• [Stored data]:
-------------------------

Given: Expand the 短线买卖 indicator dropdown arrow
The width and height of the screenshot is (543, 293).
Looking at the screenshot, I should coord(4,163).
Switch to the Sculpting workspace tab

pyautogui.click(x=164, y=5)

-------------------------

• [TASK DIRECTIONS]: Reproduce each entry exactly, leaving out nothing.

• [FINAL ANSWER]:
Given: Expand the 短线买卖 indicator dropdown arrow
The width and height of the screenshot is (543, 293).
Looking at the screenshot, I should coord(4,163).
Switch to the Sculpting workspace tab

pyautogui.click(x=164, y=5)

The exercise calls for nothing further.